Reputation: 2187
Here is my query:
select * from profiles where expr(profiles_index, '{
filter: {
type: "date_range",
field: "age",
from: "1984/01/01",
to: "2010/01/01",
operation: "is_within"
}
}');
Here is my table:
CREATE TABLE profiles (
user_id timeuuid,
age timestamp,
PRIMARY KEY (user_id)
);
and my schema looks something like this:
CREATE CUSTOM INDEX profiles_index ON profiles ()

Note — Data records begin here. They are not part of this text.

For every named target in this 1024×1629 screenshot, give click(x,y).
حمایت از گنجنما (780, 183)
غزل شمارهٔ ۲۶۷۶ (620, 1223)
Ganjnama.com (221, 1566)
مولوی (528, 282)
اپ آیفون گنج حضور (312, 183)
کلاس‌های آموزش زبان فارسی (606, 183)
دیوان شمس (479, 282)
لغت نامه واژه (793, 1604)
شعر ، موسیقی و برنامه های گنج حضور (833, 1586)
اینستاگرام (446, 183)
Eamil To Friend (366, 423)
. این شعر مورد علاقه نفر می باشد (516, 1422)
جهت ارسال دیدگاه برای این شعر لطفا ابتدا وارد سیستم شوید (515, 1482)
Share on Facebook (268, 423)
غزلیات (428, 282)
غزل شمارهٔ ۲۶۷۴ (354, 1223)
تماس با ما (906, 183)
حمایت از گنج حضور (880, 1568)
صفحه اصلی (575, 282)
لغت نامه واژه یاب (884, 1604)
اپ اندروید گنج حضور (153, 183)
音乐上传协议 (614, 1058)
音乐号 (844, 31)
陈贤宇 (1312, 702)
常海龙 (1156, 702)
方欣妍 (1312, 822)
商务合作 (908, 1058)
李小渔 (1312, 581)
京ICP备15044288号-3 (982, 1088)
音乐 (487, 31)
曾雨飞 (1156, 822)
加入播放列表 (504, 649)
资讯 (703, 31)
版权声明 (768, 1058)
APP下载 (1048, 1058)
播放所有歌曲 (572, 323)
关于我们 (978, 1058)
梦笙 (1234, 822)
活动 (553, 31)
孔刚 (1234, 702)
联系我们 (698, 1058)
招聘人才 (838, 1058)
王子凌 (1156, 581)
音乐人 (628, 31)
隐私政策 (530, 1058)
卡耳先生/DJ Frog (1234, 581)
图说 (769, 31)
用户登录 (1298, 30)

USING 'com.stratio.cassandra.lucene.Index'
WITH OPTIONS = {
'refresh_seconds' : '60',
'schema' : '{
default_analyzer : "english",
fields : {
age : {type : "date",
validated : true,
pattern : "yyyy/MM/dd"
}
}
}'
};
AND i'm getting this exception:
Traceback (most recent call last): File "/opt/apache-cassandra-3.0.3/bin/cqlsh.py", line 1249, in perform_simple_statement result = future.result() File "/opt/apache-cassandra-3.0.3/bin/../lib/cassandra-driver-internal-only-3.0.0-6af642d.zip/cassandra-driver-3.0.0-6af642d/cassandra/cluster.py", line 3122, in result raise self._final_exception ReadFailure: code=1300 [Replica(s) failed to execute read] message="Operation failed - received 0 responses and 1 failures" info={'failures': 1, 'received_responses': 0, 'required_responses': 1, 'consistency': 'ONE'}
Does anyone know why I might be getting this error?
Upvotes: 0
Views: 465
Reputation: 331
@user1019182 is totally right, "date_range" searches are intended to be used with data indexed with "date_range" mapper, which indexes time durations composed by a start and stop date using a spatial approach.
For searching simple dates inside a time duration you should use a "range" search:
select * from profiles where expr(profiles_index, '{
filter: {
type: "range",
field: "age",
lower: "1984/01/01",
upper: "2010/01/01",
include_lower: true,
include_upper:true
}
}');
@mahendra-singh is wrong, cqlsh default timestamp format is not related to this.
Upvotes: 2
Reputation: 2187
I needed to use a "Range" search, not a "Date Range" search. If you use a "Date Range" search, you better have used a "Date Range Mapper".